Bizarre twisty argument about medical diagnostic tests

by Andrew Gelman on August 13, 2010 · 5 comments

in Health Care,Politics Everywhere

My cobloggers sometimes write about “Politics Everywhere.” Here’s an example of a political writer taking something that’s not particularly political and trying to twist it into a political context. Perhaps the title should be “political journalism everywhere”.

Michael Kinsley writes:

Scientists have discovered a spinal fluid test that can predict with 100 percent accuracy whether people who already have memory loss are going to develop full-fledged Alzheimer’s disease. They apparently don’t know whether this test works for people with no memory problems yet, but reading between the lines of the report in the New York Times August 10, it sounds as if they believe it will. . . . This is truly the apple of knowledge: a test that can be given to physically and mentally healthy people in the prime of life, which can identify with perfect accuracy which ones are slowly going to lose their mental capabilities. If your first instinct is, “We should outlaw this test” or at least “we should forbid employers from discriminating on the basis of this test,” congratulations—you’re a liberal. People should be judged on the basis of their actual, current abilities, not on the basis of what their spinal fluid indicates about what may happen some day. Tests can be wrong. [Italics added by me.]

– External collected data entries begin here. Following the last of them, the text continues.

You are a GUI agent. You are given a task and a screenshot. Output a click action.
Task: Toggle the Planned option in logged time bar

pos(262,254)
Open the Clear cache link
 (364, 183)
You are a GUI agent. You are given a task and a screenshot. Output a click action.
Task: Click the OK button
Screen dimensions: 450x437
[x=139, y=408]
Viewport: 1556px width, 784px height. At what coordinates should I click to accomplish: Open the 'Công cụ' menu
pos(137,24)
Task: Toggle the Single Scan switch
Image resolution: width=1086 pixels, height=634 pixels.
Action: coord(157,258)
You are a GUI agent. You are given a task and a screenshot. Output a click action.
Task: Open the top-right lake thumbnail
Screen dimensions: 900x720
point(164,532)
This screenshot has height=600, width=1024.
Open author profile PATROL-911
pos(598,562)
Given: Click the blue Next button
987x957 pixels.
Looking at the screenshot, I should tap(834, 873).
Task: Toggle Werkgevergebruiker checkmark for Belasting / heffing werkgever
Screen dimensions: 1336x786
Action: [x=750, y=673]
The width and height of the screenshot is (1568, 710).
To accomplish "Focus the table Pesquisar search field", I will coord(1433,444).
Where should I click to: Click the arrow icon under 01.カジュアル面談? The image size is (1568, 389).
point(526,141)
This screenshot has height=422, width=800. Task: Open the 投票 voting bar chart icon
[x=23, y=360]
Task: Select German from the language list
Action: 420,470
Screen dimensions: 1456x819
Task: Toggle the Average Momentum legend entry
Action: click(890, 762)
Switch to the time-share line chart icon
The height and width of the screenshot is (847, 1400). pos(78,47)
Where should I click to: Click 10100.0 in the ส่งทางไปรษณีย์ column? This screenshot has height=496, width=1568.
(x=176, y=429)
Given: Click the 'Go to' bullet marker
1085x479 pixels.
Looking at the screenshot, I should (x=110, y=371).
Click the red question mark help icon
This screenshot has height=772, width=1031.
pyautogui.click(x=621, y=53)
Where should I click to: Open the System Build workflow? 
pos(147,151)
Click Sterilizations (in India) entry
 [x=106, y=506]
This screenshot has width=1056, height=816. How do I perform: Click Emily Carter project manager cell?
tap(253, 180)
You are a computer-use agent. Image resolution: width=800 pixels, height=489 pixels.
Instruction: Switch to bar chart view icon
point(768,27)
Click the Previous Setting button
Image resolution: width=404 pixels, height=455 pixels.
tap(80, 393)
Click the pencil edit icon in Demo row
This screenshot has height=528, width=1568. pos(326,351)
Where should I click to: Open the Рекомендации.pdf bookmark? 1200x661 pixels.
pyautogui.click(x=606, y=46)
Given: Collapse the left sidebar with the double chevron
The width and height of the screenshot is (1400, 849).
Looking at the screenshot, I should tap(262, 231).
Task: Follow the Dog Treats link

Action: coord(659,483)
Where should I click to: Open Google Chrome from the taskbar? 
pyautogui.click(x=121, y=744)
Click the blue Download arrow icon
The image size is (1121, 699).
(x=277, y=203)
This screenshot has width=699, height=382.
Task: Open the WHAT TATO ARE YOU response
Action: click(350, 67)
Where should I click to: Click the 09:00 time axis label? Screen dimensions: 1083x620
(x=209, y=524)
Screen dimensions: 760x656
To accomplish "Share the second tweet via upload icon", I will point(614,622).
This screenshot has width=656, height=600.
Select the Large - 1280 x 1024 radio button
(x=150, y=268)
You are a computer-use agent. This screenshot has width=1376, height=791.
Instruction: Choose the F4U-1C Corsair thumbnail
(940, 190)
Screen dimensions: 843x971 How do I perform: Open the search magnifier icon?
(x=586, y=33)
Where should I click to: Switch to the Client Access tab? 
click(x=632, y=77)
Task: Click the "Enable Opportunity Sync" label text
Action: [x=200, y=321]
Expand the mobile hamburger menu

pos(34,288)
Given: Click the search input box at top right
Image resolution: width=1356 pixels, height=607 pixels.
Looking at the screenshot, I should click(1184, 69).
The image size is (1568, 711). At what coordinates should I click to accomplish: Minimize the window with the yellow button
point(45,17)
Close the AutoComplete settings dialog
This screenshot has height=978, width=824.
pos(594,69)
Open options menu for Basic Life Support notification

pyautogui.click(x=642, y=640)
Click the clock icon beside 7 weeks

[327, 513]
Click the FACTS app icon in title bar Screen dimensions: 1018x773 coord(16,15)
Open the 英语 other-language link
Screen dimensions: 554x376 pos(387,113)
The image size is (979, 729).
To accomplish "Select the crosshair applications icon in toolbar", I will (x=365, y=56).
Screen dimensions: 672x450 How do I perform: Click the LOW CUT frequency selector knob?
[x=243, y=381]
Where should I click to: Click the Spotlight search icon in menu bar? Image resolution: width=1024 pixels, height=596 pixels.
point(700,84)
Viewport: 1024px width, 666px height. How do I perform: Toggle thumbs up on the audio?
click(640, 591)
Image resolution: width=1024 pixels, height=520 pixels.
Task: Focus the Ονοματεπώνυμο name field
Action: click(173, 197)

By the time Kinsley reached the end of this passage, he seems to have forgotten that he had already stipulated that the test is 100% accurate. Make up your mind, man!

Also, what’s that bit about “congratulations, you’re a liberal”? I think there are conservatives who believe that “people should be judged on the basis of their actual, current abilities.” Don’t forget that over 70% of Americans support laws prohibiting employment discrimination on the basis of sexual orientation. I don’t think all these people are liberals. Lots of people of all persuasions believe people should be judged based on what they can do, not who they are.

We’re always hearing about the problems caused by political polarization, and I think this is an example. Medical diagnostics are tough enough without trying to align them on a liberal-conservative scale.

P.S Kaiser has more on that “100% accuracy” claim.

{ 5 comments }

Laura August 13, 2010 at 7:23 am

Just a hunch, but perhaps he means ‘liberal’ in the way it is used everywhere in the world except the US, to mean the opposite of authoritarian (rather than the opposite of conservative). It makes a lot more sense if you read it like that.

Wonks Anonymous August 13, 2010 at 12:42 pm

Right, because outlawing and forbidding is precisely the kind of thing that authoritarians don’t do.

Any Mouse August 13, 2010 at 2:19 pm

Just to clarify, while Kinsley doesn’t say this, the test does indeed show that 100% of Alzheimer’s patients and people who later developed Alzheimers had the protein the test looks for in their spinal fluid.

But so did about a third of subjects who have not yet developed any Alzheimer’s symptoms. So it’s actually rather far from 100% accurate by current data.

Further, even tests that are somehow 100% accurate can be performed incorrectly, and records of tests can be incorrectly handled.

HD Carroll August 13, 2010 at 5:35 pm

I wonder if he meant to suggest that *using* tests in this manner would be wrong, or that *testing for this purpose* would be wrong. But, as long as the employer could still fire them when they could no longer do the work, sure, no problem.

Dubi August 15, 2010 at 3:00 pm

“Lots of people of all persuasions believe people should be judged based on what they can do, not who they are” – but this isn’t about judging people according to what they can do or according to who they are – but according to what they’ll be able to do in the future.